An ordered exchange.

They are most often described as arachnid, many-limbed, mechanical, with camera lenses for faces. They watch. They gather. They wait.

Drones of an ancient hive that no longer has a king.

And yet, they remain.

Faithful not to what was, but to what is needed now.

And we still have much to uncover about them, but we’ll save that for another chapter.

On Peninsulas

By now, you have likely heard the term peninsula more than once. It is time to clarify what that means within this plainscape.

We have already explored the violent union between the Great Devourer and Beren Gal, the event that birthed the Sea of Storms, the Primordial Kiln, and the twin deities Iapyx and Daedalus. But that collision did not end with gods and leviathans.

It also created worlds.

These worlds, planetary bodies formed from divine violence, are what we call peninsulas. The distinction matters. They are not natural planets shaped by slow cosmic processes, but fragments of a catastrophic union, each carrying the imprint of its origin.

As such, they are unstable, or perhaps more accurately, experimental.

Each peninsula operates under its own set of rules, often diverging wildly from what we would consider natural law. Some are cultivated as controlled environments by the upper pantheon: test groups shaped, observed, and, at times, discarded. The Basilisk maintains its control groups. Millia Gnu Aye’s stillborn children drift as malformed worlds, their surfaces echoing failed creation.

No two peninsulas are truly alike.

Original Author Concept of The Peninsulas

Some develop intricate systems of magic. Others ascend technologically to impossible heights. Still others exist in bizarre states where logic itself bends, worlds where cities cling to planetary rings while the surface below is claimed by a hungry god, or where entire civilizations survive within the husk of something that was never meant to live.

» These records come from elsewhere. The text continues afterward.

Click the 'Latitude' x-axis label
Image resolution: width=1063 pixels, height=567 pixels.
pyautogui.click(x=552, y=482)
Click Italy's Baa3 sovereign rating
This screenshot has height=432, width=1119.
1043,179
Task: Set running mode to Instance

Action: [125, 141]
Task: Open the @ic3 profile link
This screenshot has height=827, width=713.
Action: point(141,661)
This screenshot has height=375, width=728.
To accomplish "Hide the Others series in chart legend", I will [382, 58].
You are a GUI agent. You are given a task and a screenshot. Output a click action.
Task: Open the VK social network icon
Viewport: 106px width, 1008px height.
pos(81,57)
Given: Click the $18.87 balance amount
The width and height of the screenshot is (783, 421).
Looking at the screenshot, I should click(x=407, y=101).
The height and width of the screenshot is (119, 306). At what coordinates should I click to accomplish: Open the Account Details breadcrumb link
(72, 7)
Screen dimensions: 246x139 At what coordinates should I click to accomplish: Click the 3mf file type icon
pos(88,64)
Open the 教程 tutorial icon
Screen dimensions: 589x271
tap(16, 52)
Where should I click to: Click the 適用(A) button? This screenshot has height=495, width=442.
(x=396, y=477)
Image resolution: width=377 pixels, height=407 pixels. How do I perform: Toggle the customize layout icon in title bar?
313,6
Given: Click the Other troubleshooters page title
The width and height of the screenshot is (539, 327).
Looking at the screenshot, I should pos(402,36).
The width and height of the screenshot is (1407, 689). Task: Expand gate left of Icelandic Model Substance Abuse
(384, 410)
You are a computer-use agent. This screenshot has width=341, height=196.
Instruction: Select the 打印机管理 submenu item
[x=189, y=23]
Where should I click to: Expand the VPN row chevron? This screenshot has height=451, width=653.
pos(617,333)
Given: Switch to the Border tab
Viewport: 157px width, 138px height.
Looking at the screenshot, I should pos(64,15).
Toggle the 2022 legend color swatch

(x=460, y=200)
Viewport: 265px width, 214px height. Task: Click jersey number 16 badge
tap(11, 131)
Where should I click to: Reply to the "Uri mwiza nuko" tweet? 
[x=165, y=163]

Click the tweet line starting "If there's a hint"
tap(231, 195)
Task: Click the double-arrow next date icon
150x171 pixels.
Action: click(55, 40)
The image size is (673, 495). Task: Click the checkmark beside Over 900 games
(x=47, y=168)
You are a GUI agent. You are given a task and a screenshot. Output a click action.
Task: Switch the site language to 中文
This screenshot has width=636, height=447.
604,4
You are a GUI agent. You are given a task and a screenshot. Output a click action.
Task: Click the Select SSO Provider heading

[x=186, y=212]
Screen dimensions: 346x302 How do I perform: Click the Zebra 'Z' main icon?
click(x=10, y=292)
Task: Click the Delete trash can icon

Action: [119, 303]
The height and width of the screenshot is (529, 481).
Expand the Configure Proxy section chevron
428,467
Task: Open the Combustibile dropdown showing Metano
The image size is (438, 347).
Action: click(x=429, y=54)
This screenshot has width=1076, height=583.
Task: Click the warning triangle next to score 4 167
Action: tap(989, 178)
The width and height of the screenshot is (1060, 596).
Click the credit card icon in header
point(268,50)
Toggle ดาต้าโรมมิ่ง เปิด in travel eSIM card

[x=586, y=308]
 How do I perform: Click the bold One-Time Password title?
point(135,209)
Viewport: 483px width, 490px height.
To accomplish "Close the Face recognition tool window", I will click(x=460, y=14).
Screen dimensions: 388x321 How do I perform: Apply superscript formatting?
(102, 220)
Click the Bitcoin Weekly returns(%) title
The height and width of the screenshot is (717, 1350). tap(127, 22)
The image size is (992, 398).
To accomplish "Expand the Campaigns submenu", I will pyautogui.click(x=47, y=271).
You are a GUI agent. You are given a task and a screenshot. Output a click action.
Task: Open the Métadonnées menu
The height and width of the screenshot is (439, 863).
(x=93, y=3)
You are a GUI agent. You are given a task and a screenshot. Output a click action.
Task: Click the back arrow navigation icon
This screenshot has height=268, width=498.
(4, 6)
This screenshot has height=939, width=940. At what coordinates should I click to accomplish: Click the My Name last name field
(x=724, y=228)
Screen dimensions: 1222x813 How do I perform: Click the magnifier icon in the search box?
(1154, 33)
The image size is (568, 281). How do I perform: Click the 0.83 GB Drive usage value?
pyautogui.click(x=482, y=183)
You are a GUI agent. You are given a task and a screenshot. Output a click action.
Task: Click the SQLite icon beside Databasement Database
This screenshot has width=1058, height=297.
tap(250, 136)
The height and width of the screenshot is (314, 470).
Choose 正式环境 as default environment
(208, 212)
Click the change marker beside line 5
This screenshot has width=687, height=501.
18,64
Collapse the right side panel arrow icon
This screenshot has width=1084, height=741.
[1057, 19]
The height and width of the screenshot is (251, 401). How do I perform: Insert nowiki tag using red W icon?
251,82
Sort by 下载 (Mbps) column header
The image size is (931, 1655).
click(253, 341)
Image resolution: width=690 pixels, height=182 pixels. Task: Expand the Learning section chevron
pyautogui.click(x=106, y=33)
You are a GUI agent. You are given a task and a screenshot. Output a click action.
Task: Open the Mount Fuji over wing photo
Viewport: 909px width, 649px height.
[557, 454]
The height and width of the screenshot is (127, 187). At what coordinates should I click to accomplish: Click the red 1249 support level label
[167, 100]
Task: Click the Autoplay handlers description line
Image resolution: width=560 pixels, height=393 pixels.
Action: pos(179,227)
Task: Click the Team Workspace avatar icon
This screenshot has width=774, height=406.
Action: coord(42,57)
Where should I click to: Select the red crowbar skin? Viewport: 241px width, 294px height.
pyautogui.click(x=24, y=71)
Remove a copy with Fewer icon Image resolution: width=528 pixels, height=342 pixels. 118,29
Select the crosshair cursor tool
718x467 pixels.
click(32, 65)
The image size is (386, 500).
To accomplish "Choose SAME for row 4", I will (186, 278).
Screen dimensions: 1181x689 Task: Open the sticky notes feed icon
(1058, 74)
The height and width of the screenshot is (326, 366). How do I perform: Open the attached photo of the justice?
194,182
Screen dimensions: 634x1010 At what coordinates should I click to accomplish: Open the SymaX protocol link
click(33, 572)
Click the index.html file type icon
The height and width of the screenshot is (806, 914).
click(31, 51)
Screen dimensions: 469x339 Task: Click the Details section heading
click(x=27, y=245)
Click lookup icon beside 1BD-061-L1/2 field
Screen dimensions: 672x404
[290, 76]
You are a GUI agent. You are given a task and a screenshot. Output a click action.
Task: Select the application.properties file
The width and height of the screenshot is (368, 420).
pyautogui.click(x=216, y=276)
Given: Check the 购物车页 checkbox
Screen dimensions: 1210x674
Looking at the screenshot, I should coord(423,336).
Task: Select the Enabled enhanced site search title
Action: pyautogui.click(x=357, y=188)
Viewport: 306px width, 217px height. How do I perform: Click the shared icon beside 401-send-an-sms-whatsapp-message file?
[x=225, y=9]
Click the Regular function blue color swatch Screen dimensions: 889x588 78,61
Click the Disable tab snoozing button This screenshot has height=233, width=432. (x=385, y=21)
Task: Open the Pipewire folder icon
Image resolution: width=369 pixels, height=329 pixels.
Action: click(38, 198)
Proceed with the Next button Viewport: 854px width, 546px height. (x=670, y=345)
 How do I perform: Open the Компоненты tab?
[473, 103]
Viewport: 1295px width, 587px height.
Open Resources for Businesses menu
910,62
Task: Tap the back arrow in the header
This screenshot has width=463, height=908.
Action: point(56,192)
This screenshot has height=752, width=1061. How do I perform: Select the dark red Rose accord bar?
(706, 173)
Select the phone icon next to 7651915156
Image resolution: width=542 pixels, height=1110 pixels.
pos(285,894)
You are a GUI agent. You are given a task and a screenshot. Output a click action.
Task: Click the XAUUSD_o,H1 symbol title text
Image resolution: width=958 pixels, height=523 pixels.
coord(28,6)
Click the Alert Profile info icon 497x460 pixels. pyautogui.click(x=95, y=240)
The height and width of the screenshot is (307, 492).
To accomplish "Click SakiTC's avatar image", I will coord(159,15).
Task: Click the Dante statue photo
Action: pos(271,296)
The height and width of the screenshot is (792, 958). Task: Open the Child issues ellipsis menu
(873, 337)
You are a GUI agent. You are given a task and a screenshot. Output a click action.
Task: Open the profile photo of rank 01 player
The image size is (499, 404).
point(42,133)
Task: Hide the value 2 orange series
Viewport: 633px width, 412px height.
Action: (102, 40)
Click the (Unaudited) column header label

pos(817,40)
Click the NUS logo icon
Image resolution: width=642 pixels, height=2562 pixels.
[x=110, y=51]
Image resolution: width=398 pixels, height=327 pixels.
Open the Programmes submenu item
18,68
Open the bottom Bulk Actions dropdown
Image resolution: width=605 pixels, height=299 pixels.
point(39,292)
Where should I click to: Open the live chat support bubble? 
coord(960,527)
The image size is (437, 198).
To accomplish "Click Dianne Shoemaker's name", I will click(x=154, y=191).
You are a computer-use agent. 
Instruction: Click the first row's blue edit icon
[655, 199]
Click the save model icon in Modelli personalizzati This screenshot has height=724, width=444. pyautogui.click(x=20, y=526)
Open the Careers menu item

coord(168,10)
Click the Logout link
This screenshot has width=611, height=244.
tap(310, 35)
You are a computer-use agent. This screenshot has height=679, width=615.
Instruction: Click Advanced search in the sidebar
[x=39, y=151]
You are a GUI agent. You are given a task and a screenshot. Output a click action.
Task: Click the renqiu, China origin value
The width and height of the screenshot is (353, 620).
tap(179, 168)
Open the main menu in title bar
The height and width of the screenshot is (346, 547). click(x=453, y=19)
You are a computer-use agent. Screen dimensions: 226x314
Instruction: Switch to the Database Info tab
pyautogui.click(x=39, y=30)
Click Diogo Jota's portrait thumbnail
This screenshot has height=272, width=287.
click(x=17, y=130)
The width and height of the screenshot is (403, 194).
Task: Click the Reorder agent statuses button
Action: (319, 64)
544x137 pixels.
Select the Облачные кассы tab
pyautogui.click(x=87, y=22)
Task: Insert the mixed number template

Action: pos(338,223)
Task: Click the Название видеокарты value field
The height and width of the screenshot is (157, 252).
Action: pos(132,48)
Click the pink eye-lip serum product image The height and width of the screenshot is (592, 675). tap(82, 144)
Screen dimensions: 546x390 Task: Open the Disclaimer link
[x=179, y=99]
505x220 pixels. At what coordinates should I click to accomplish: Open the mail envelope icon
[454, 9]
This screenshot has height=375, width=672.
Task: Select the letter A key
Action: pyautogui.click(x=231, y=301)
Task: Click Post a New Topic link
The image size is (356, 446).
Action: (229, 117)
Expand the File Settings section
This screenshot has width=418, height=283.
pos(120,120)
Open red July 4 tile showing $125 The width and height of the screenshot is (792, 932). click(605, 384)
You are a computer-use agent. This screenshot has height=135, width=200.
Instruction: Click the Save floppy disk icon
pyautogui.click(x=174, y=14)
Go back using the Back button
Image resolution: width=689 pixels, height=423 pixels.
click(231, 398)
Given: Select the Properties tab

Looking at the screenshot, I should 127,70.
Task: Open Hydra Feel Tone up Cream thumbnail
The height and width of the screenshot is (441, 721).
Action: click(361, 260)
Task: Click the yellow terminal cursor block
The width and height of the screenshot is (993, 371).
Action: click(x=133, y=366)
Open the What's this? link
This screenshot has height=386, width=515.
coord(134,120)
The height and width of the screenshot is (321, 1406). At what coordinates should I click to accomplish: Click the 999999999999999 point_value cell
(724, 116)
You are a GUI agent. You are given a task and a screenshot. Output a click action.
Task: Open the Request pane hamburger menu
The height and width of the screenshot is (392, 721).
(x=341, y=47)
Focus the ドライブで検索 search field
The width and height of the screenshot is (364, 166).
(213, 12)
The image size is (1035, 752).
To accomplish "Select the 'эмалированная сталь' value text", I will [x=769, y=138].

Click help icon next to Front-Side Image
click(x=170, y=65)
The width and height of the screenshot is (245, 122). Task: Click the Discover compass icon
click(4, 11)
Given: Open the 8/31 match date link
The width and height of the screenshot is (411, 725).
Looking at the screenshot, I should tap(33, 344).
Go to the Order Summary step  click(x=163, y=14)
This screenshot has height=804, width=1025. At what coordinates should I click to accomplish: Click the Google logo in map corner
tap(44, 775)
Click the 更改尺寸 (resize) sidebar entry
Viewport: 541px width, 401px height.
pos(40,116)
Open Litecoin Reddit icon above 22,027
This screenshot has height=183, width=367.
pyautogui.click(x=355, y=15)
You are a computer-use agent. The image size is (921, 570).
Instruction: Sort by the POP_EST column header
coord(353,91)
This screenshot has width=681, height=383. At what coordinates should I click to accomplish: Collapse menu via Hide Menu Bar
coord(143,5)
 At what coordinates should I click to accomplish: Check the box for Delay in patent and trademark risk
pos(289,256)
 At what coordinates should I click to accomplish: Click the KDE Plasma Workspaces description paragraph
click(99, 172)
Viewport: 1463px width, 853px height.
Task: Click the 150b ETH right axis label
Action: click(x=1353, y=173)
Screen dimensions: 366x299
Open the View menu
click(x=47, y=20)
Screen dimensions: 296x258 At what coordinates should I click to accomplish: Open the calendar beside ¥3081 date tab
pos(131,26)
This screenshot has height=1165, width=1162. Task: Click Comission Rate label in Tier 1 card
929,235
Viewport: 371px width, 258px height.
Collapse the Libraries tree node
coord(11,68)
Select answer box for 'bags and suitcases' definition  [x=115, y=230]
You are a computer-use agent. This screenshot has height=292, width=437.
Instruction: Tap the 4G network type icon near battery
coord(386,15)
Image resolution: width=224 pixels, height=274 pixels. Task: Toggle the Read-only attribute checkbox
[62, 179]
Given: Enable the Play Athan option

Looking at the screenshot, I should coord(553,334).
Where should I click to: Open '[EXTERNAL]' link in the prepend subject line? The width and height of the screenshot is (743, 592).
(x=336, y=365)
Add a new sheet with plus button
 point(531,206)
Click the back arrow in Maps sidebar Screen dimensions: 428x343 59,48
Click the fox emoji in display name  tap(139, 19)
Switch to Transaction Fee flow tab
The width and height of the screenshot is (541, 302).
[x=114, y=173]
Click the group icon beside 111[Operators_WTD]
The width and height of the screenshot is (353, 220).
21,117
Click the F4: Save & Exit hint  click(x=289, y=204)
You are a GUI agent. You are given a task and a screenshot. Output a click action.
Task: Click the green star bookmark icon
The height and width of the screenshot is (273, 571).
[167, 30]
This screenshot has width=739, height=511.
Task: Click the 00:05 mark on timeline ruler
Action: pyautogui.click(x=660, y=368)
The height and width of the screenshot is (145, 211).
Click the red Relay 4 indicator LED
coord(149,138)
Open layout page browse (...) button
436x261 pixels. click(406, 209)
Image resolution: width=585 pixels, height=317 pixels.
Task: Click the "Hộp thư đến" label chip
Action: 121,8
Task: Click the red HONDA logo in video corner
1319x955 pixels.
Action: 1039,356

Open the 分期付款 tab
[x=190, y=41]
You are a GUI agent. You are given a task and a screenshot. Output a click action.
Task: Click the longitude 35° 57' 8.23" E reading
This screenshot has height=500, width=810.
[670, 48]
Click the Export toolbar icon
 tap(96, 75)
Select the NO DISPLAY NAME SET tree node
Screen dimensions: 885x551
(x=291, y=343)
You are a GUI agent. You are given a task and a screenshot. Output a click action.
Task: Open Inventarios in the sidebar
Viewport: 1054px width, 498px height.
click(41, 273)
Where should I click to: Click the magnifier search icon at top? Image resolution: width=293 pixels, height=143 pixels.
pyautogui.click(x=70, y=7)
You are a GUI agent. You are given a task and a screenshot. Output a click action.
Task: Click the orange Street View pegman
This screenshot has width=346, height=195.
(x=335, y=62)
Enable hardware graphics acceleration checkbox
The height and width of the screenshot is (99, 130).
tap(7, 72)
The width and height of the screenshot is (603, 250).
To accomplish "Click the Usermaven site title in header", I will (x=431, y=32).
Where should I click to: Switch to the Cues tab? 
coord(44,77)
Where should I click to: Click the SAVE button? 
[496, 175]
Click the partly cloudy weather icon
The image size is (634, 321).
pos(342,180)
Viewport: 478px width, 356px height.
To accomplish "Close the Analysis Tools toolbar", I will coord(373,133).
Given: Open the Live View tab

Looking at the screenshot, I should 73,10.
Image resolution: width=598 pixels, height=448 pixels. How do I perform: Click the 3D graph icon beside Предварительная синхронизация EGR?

The stillborn worlds of Millia Gnu Aye are perhaps the most unsettling. These peninsulas resemble malformed embryos, their inhabitants scavenging what little they can while hiding from the cannibalistic horrors that roam their streets.

And yet, across all of them, one constant remains: they are seeded with mankind.

Humanity is placed upon these worlds and allowed to grow, adapt, and fracture under wildly different conditions. The vast distances between peninsulas serve a purpose. Isolation ensures the integrity of the experiment. Civilizations rarely, if ever, interact. A handful of spacefaring colonies exist, but they are the exception.

For the most part, each world suffers and evolves alone, and only the deities move freely between them.

We have already seen this in practice. Nona slips between peninsulas and timelines alike, hiding her mother from Morta’s reach. For beings tied to fate, space and time are not barriers.

There is, however, one notable exception to this isolation. Sebala.

Original Author Concept of The Duke of Sebala

A dreamscape unlike any other, Sebala allows peninsulas to exist in close proximity. Its ruling duke, an entity I have depicted before, binds multiple worlds in chains, drawing them near his own flesh. Here, inhabitants from different peninsulas may meet, trade, and influence one another.

It is an anomaly. A deliberate violation of the rules. Sebala exists through the indulgence of a greater force, the Cosmic Ark, which gathers peninsulas like marbles, arranging them for its own obscure and unsettling purposes. What is experimented elsewhere becomes a spectacle here.

And beyond it all, the truth remains unchanged. The peninsulas were born from the Devourer. And to her, they will return. The Leviathans drift endlessly through the abyss, seeking these wayward worlds. When they find them, they consume them, folding matter, memory, and life back into the flesh from which they were first torn.

In the end, every peninsula is temporary. A fragment of violence, given time to bloom before it is swallowed whole.